The US central bank is researching a possible cyber-dollar, but will move slowly to ensure it first addresses the risks of fraud and counterfeiting, Federal Reserve Chair Jerome Powell said Monday.
“This is one of those issues where it’s more important for the United States to get it right than it is to be first,” Powell said during a panel discussion at the IMF annual meeting on central bank digital currencies (CBDC).
“And getting it right means that we not only look at the potential benefits of a CBDC, but also the potential risks,” such as cyber-attacks and counterfeiting, he said.
There is growing interest among the world’s central banks in issuing official digital currencies, driven partially by concerns a private actor — such as Facebook’s Libra project — might get there first, without controls on how it is designed or used.
But Powell said the Fed has a special need to be cautious since the US dollar is a global reserve currency, used by companies and central banks worldwide.
“We have a responsibility both to the US and to the world that any steps taken for a US digital currency be taken safely.”
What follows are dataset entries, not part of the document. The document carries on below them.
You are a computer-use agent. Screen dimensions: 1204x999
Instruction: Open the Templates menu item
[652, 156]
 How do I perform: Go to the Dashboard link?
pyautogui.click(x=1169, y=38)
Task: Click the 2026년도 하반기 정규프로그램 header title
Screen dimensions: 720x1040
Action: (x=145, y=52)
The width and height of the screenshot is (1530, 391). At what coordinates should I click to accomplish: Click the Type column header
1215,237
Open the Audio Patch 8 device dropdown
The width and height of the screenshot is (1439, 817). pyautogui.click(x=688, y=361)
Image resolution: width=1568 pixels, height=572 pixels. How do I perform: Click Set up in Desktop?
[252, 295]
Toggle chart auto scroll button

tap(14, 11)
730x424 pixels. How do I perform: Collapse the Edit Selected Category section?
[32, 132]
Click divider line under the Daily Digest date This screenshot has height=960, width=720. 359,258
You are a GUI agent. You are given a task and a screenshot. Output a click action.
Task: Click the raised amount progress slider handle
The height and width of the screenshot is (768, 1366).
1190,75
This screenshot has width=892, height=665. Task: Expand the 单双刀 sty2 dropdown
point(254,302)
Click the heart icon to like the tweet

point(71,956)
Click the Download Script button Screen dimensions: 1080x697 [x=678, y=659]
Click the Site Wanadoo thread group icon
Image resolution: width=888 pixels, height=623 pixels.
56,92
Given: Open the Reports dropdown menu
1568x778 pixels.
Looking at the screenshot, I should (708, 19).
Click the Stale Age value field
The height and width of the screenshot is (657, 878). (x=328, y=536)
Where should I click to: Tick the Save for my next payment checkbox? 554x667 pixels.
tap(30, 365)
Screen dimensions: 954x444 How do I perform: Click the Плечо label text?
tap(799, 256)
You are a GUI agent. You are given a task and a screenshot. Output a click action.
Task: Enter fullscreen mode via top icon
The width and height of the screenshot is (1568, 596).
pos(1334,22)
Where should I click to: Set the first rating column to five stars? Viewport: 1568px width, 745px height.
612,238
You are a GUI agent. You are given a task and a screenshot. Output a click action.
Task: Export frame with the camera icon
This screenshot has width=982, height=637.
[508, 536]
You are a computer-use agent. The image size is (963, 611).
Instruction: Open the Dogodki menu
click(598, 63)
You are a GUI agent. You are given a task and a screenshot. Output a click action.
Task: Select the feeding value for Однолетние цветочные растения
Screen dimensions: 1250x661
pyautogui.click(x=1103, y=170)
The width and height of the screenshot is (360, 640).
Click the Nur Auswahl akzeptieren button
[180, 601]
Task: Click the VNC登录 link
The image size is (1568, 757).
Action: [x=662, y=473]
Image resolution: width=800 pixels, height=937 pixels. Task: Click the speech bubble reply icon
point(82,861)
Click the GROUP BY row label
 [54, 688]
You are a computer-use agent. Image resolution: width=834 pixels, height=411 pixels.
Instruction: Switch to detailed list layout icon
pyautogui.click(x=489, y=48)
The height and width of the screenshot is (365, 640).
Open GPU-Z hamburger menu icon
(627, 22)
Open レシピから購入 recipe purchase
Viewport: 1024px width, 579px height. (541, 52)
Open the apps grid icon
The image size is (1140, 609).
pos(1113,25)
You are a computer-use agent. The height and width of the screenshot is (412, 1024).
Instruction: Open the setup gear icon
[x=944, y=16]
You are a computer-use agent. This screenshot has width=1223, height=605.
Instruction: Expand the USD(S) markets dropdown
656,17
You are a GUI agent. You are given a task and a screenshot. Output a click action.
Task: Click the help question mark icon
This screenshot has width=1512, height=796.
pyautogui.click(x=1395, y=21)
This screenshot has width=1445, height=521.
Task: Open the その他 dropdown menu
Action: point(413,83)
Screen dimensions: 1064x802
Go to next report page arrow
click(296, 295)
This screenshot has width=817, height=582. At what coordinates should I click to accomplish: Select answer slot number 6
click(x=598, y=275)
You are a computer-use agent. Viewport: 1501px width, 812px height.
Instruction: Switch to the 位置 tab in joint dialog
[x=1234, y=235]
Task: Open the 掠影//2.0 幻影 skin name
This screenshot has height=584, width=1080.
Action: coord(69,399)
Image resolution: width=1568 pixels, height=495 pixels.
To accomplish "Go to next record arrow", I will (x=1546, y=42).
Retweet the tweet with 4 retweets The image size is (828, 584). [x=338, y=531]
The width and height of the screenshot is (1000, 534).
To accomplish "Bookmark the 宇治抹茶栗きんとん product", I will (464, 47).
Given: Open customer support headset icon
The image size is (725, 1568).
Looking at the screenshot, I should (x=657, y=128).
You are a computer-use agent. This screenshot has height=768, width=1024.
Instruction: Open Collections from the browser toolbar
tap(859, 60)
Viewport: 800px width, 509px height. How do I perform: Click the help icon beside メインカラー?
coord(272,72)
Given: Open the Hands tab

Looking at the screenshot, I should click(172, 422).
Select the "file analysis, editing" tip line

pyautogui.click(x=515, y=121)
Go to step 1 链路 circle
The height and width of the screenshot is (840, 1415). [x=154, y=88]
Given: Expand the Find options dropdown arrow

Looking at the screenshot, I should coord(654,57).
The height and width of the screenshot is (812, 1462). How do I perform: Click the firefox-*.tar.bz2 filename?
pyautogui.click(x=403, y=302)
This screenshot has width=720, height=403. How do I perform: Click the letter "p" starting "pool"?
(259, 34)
“We’re absolutely committed to the soundness of the dollar into safe and efficient US dollar payment systems,” he said, but that relies on the “reliable rule of law, strong and transparent institutions, deep financial markets and an open capital account.”
The Boston Federal Reserve Bank is working with researchers at the prestigious Massachusetts Institute of Technology to develop a “hypothetical central bank digital currency” to help assess potential security risks, he said.